Netanyahu pledges social reforms
Israeli prime minister Benjamin Netanyahu said this morning "corrections" in social-welfare policy must be taken "with sensitivity, but responsibly," and it is not possible to meet every demand being made.
His comments to the Cabinet in Jerusalem today were broadcast on Israel's Army Radio and follow a protest march by an estimated quarter-million Israelis last night seeking lower living costs.
The march was the latest escalation in a campaign by demonstrators which started at a cluster of student tent-squatters and has grown into a diffuse, countrywide mobilisation of Israel's middle class.
Israel projects growth of 4.8 per cent this year at a time of economic stagnation in many Western countries, and has relatively low unemployment of 5.7 per cent.
But business cartels and wage disparities have kept many citizens from feeling the benefit.
"The People Demand Social Justice" read one of the banners carried by marchers, which mostly eschewed partisan anti-government messages while confronting Mr Netanyahu's free-market doctrines.
Police said at least 250,000 people took part in last night’s march in Tel Aviv, Jerusalem and other cities, a greater turnout than at marches on the two previous weekends.
Demonstrations on such a scale in Israel - population 7.7 million - have usually been over issues of war and peace.
In a "Peace Index" poll conducted by two Israeli academics, around half of respondents said wage disparities - among the widest of OECD countries - should be the government's priority, while 18 per cent cited the dearth of affordable housing.
Some 31 per cent cited the stalled Middle East peace talks, Israel's international image, or the need to bolster the armed forces.
The demonstrations have upstaged Mr Netanyahu's standoff with the Palestinians ahead of their bid to lobby for UN recognition of statehood next month.
Protests also deflated his celebration of Israel's stability as citizen revolts rock surrounding Arab states across the Middle East and North Africa.
"There has been nothing like this for decades - all these people coming together, taking to the streets, demanding change.

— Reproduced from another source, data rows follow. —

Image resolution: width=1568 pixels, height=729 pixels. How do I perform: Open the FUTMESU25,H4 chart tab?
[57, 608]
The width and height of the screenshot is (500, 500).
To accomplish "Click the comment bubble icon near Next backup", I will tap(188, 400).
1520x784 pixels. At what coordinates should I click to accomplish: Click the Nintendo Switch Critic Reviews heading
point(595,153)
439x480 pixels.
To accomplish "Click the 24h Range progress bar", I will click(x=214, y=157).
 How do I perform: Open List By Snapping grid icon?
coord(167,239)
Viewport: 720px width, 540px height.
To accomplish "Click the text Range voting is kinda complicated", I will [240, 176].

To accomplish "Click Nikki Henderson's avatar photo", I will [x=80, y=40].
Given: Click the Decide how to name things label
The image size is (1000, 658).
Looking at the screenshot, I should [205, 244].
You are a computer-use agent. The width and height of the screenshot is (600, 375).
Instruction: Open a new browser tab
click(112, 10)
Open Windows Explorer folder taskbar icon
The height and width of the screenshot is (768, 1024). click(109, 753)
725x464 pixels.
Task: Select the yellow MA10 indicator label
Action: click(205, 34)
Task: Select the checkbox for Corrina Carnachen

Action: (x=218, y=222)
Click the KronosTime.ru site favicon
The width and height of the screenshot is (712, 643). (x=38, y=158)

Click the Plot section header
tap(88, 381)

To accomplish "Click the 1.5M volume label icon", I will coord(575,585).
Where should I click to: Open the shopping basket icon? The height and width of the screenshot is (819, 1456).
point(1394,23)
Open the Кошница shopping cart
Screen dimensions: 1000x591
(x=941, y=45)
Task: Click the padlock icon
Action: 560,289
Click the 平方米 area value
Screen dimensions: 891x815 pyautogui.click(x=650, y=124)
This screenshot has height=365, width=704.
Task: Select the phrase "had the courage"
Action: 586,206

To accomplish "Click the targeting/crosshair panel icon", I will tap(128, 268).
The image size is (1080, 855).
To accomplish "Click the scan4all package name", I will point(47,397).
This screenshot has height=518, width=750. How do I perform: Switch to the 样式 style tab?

It's a revolution," said Baroch Oren, a 33-year-old protest leader.
The conservative coalition government has vowed to free up more state-owned land for development, build more low-rent housing and improve public transport. It also wants to lower dairy prices with more imports and boost medical staff numbers to address demands by striking doctors.
But the demands submitted by the National Union of Israeli Students go much further in calling for an expansion of free education and bigger government housing budgets.
Communications minister Moshe Kahlon, named by a Mr Netanyahu spokesman as a likely member of the cabinet troubleshooting team, said a solution was required even if it "cost billions" at a time when Israel is watching the debt jitters of the United States and parts of Europe.
Israel's debt burden is 75 per cent of GDP, lower than that of most major Western economies.